On June 14th, Treasury issued its draft guidelines on transferability (as well as direct pay). These draft guidelines are a key step toward accelerating transfers by clarifying norms for transactions. Treasury also posted a FAQ on transferability on the IRS’s website
Taxpayers may follow the proposed guidelines until final guidelines are published, and the expectation is that the proposed guidance will largely mirror the final guidance. Final guidelines will be published following a public hearing process taking place in August 2023.
The guidance is in-depth, and below we highlight some of the sections that speak to early questions we’ve heard as we’ve engaged with buyers, sellers, and the wider ecosystem of lawyers, insurers, and accountants.
Buyer Eligibility
The buyer of a tax credit will apply the rules that apply in their particular circumstances, for example sections 38 or 469 (p 28 – 30). Section 469 applies passive activity loss rules to certain buyers (e.g., LLCs, closely-held c-corps, and non-corporate persons). The buyer of a credit is not considered to have owned an interest in the project at the time the work was done (as required for material participation).

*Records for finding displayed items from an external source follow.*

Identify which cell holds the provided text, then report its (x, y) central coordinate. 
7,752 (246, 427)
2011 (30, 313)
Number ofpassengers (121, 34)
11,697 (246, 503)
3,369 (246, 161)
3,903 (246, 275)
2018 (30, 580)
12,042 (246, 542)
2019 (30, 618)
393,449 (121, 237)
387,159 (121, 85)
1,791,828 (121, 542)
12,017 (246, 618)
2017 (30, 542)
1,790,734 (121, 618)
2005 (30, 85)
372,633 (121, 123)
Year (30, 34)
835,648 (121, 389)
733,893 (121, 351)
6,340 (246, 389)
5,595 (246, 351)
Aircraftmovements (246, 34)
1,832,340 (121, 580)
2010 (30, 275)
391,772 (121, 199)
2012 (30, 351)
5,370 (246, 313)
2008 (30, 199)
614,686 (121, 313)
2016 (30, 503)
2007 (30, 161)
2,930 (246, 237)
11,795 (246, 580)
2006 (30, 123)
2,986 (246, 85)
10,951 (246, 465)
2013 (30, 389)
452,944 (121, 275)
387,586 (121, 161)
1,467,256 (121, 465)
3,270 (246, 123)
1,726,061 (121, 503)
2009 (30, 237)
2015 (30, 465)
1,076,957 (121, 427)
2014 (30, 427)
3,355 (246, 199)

Impact: Corporations remain the likely buyers of tax credits, and there is no clear path for LLCs to apply the tax credits to non-passive activity income.
Buyer Protection
The guidance is clear that tax credit buyers will be able to either contract away tax credit risk due to actions of the seller of the credit through legal terms and conditions (indemnities) or through insurance. An insurance market for these risks is developing. (p 48)
Impact: Insurance and indemnities remain key on transactions, as buyers will bear recapture risk for purchased credits.
Credit Provenance
The guidelines make clear that a credit registry is upcoming. Sellers of credits must pre-file and obtain registration numbers per asset that is eligible to sell credits (p 56, 97-98). The system will require updates year-on-year for projects that generate credits over the course of their life.
Impact: Buyers will have greater certainty about the validity of credits through this system, and Common Forge is working to ensure compliance with this system as it emerges.
Buyer Tax Impact
There is no gross impact to the buyer of a tax credit due to claiming a transferred tax credit, even if the cash paid for the credit is less than the value of the tax credit transferred. Buyers of credits will not be subject to taxes on the savings due to a tax credit purchase. (p 83)
Impact: The tax credit’s benefit is not reduced by taxes levied on the financial benefit to the buyer.
Transaction Timing
The tax credits must be transferred on the earlier date of (i) the seller’s tax filing for the credit year or (ii) the buyer’s tax filing for the credit year. (p 19) Tax credits may be applied to estimated quarterly tax payments (IRS FAQ).
Impact: This information helps clarify the latest purchase date, but transactions will likely take place around the time a facility is placed in service. The ability to apply tax credits to estimated quarterly tax payments will accelerate transactions.
Divisibility of Credits
The initial regulation around transferability indicated that tax credits could be sold to multiple counterparties, and the proposed guidelines have confirmed that point. This is a significant win as it allows for a larger variety of buyers to participate in tax credit purchases. (p 12)
Impact: Multiple companies can buy credits from a single project, creating a need for systems to track credits sold and ensure no project sells more than the credits it generates.
Bonus Credit Transactions
Projects are eligible for a variety of credits – (e.g., base, prevailing wage & apprenticeship, energy community, and domestic content). The credits per category cannot be individually sold. Instead, all credits are sold and the recapture of credits due to an event impacting one of the categories proportionately impacts all credits sold. (e.g., if 25% of a project’s tax credit value is tied to one category of credits that are recaptured, 25% of all credits sold are recaptured) (p 11)
Impact: Buyers of credits and sellers of credits cannot transact for credits generated by a specific adder, instead they transact for credits that contain all of a project’s adders. This streamlines sales of and accounting for credits to some extent as all tax credits own the same share of tax credit adders.
Filing Mechanics
The guidelines clarify at least four pieces of information required for a buyer to file a tax credit. The information includes IRS Form 3800 for General Business Credits (p 75), a Transfer Election Statement (p 75) which describes the transfer of a specified credit portion between a buyer and a seller. Both the buyer and the seller must attach the form to their tax returns.
Impact: By year-end, there will be a structured process that accountants and corporations will be able to use to file returns inclusive of credits purchased.
Next Steps
Over the next two months, intervenors will submit comments to Treasury to help move the proposed guidelines to final.
The timing of these guidelines and the proposed ones gives buyers and sellers a path to transfer credits by year-end, establish norms for transfers, and begin to accelerate renewables buildout through this important new financing mechanism.